**Problem details:** Search the material and gather each line with "icon" in it.

**Data provided:**
------------------------------------------------

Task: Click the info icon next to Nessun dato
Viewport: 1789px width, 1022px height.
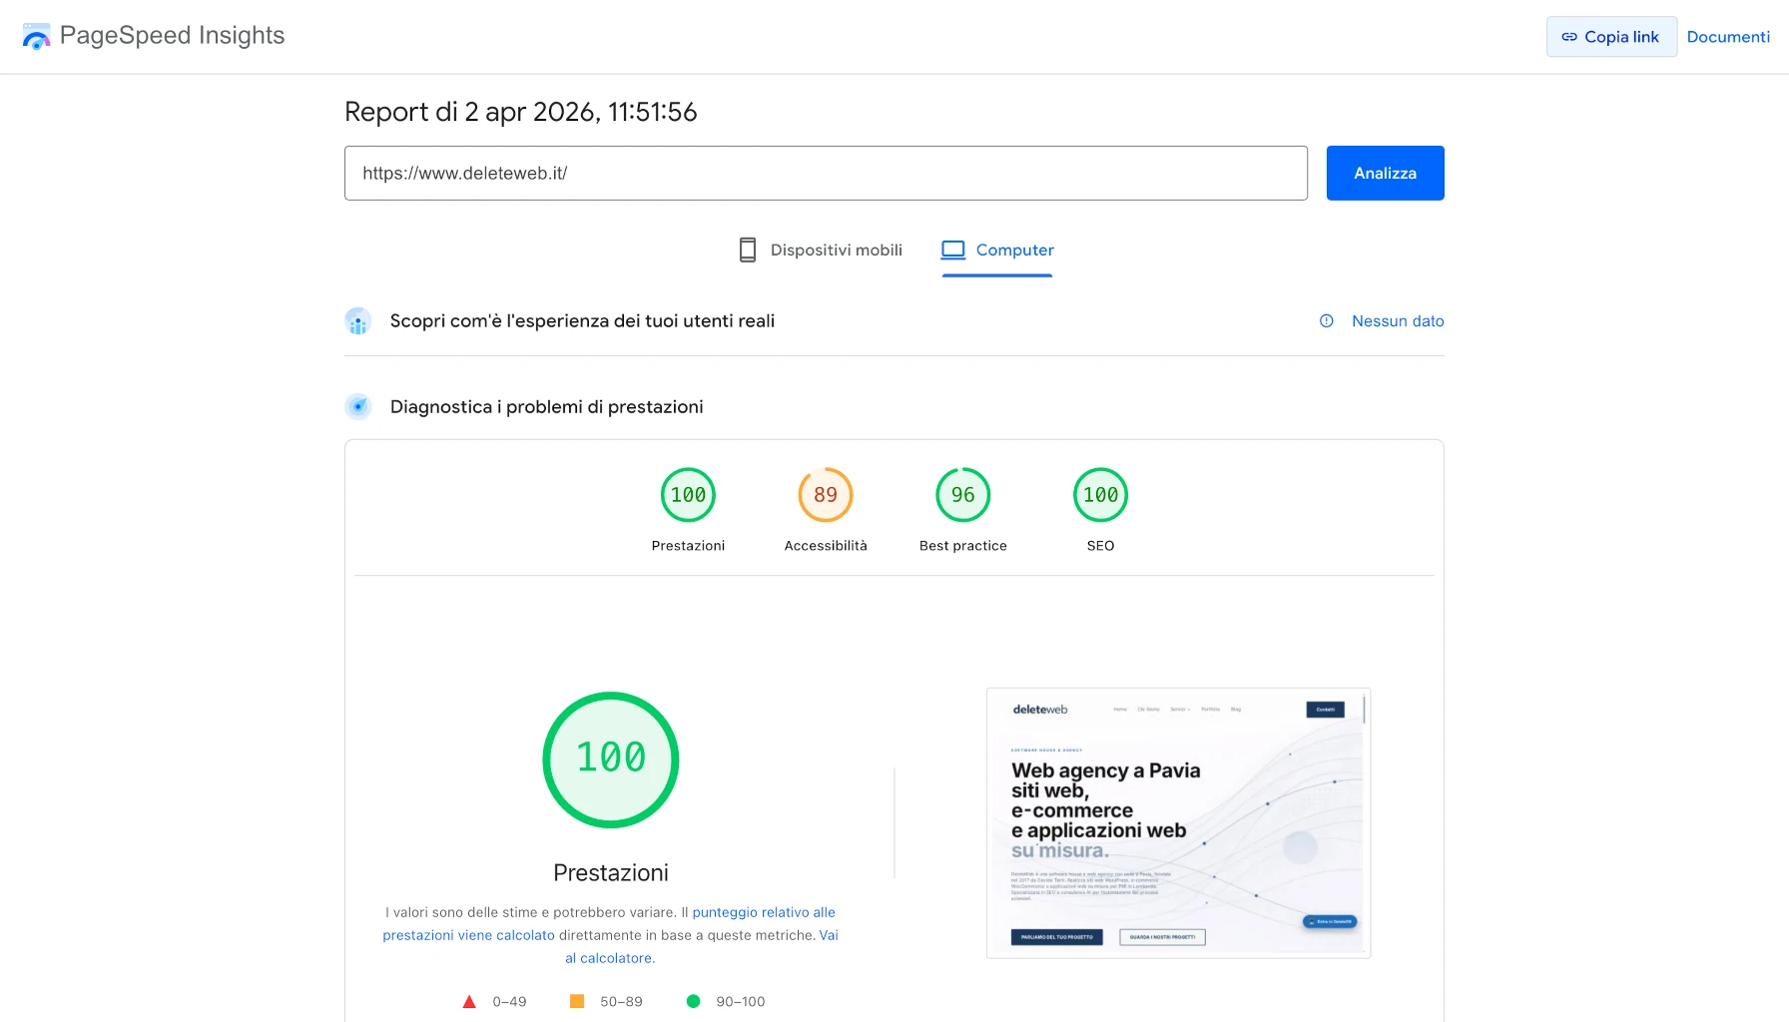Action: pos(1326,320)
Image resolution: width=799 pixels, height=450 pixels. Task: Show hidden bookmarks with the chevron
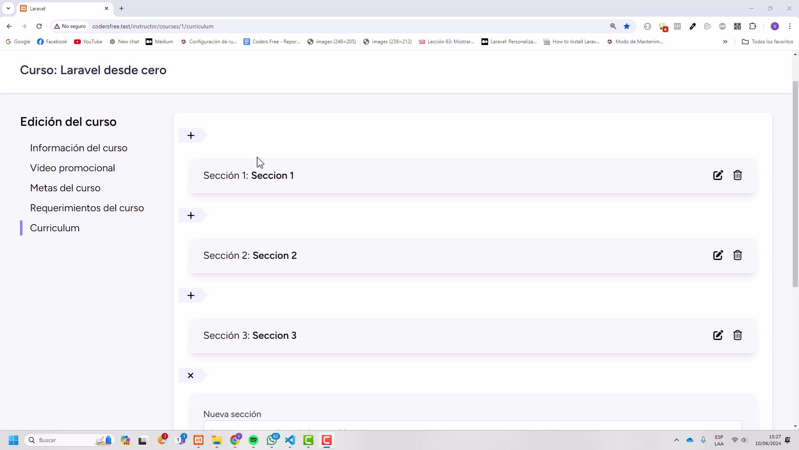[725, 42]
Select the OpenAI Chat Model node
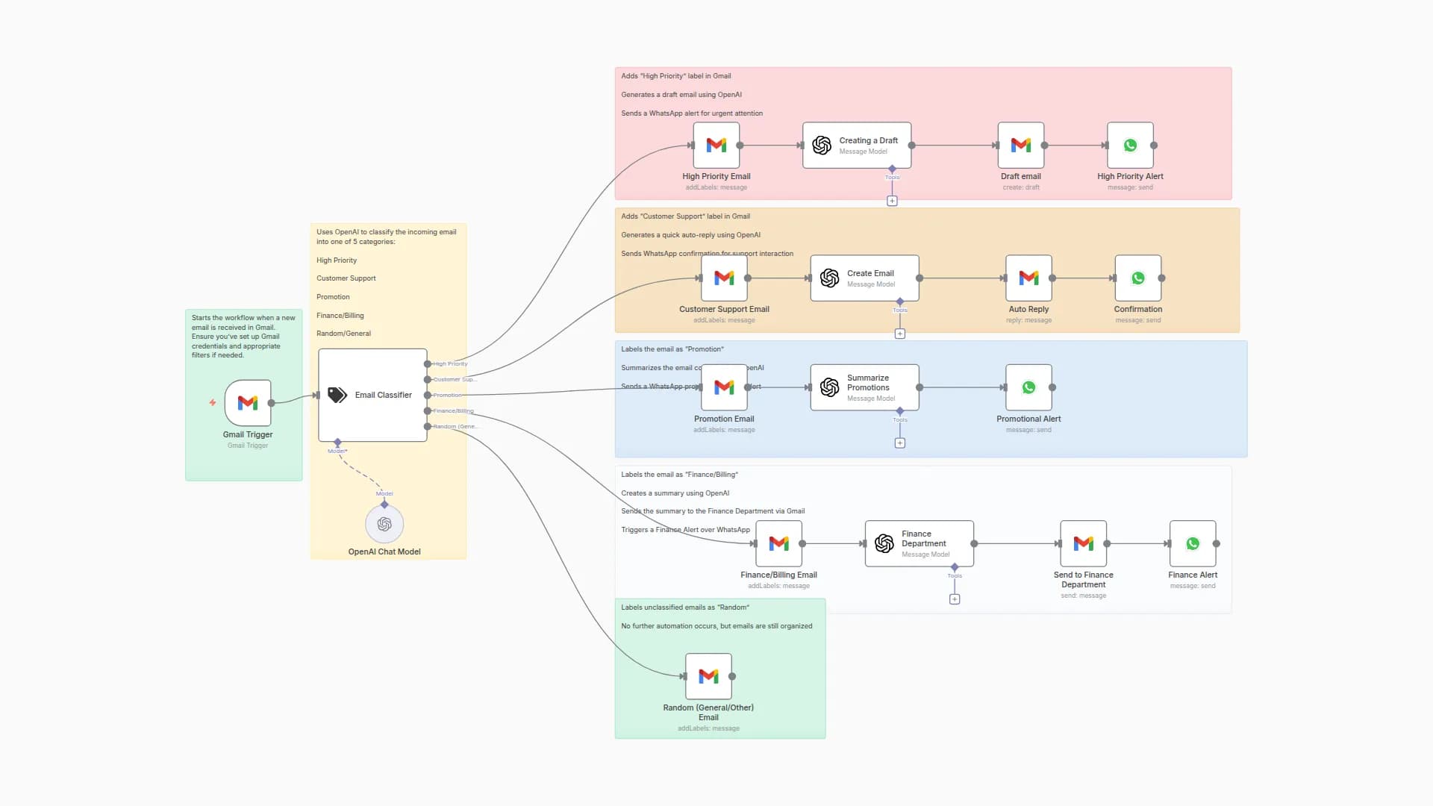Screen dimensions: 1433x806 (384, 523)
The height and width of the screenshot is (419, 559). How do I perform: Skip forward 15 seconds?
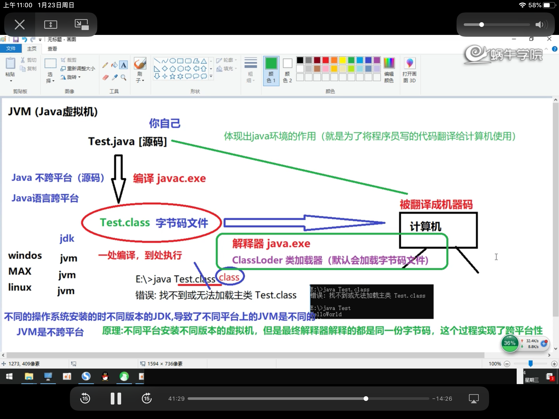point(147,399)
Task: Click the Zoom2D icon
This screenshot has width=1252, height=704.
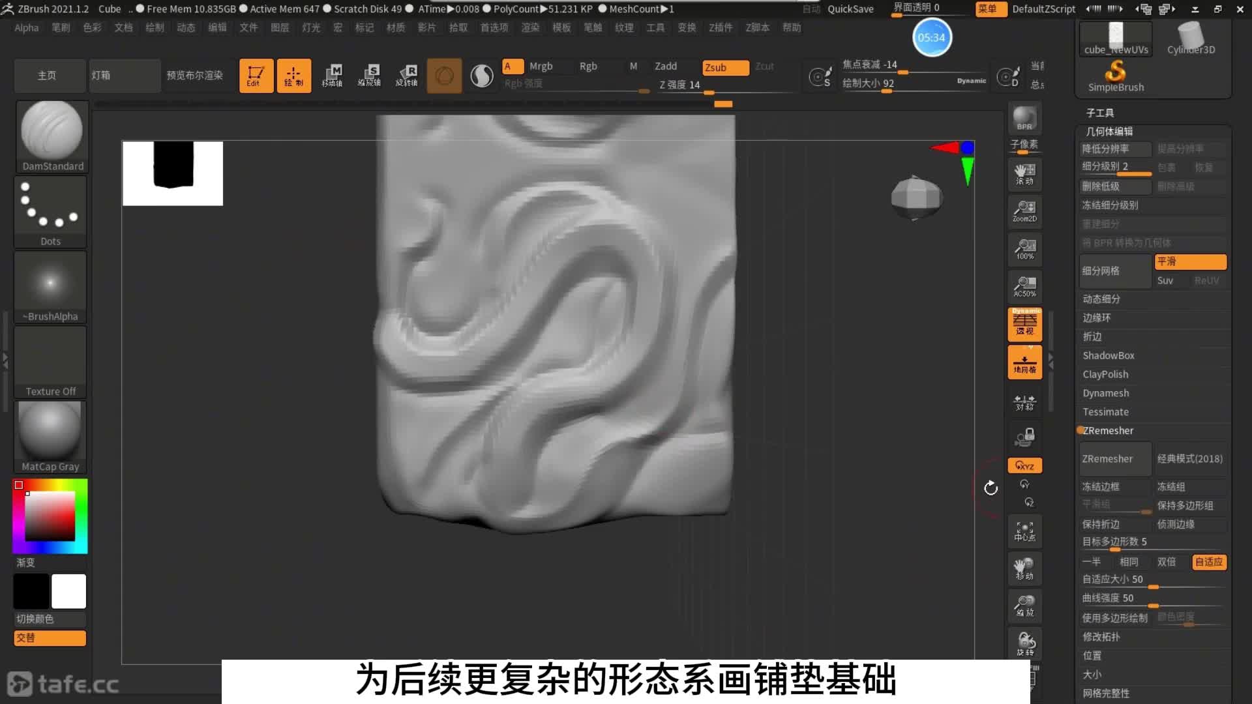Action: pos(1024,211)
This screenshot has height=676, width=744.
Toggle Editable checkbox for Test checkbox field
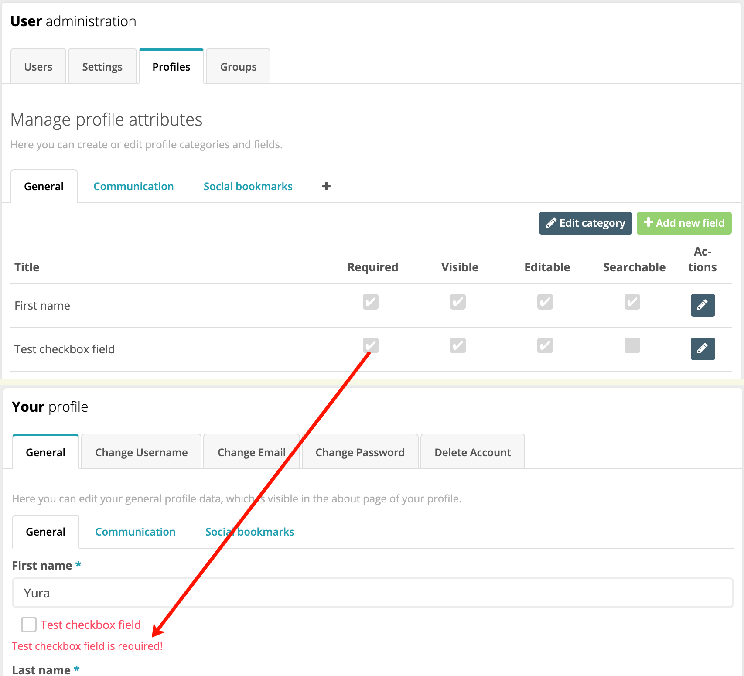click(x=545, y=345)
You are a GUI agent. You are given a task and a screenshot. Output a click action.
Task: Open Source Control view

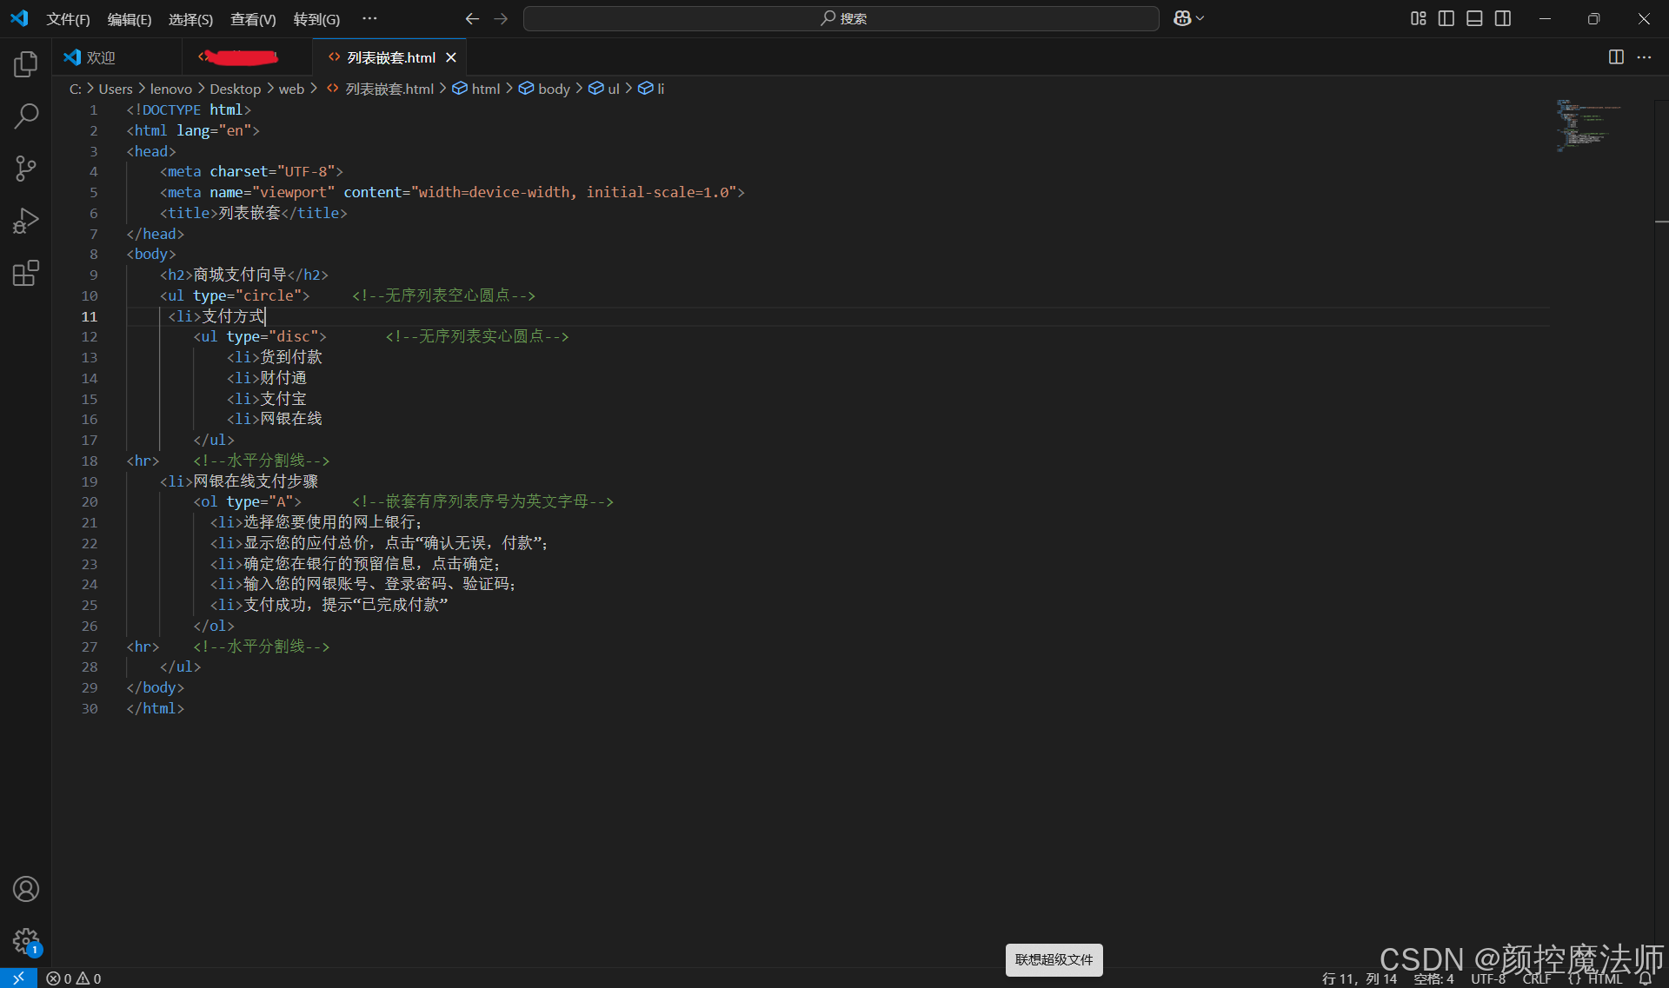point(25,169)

------------------------------------------------

**Solution to the exercise:**
Task: Click the info icon next to Nessun dato
Task: Click the Zoom2D icon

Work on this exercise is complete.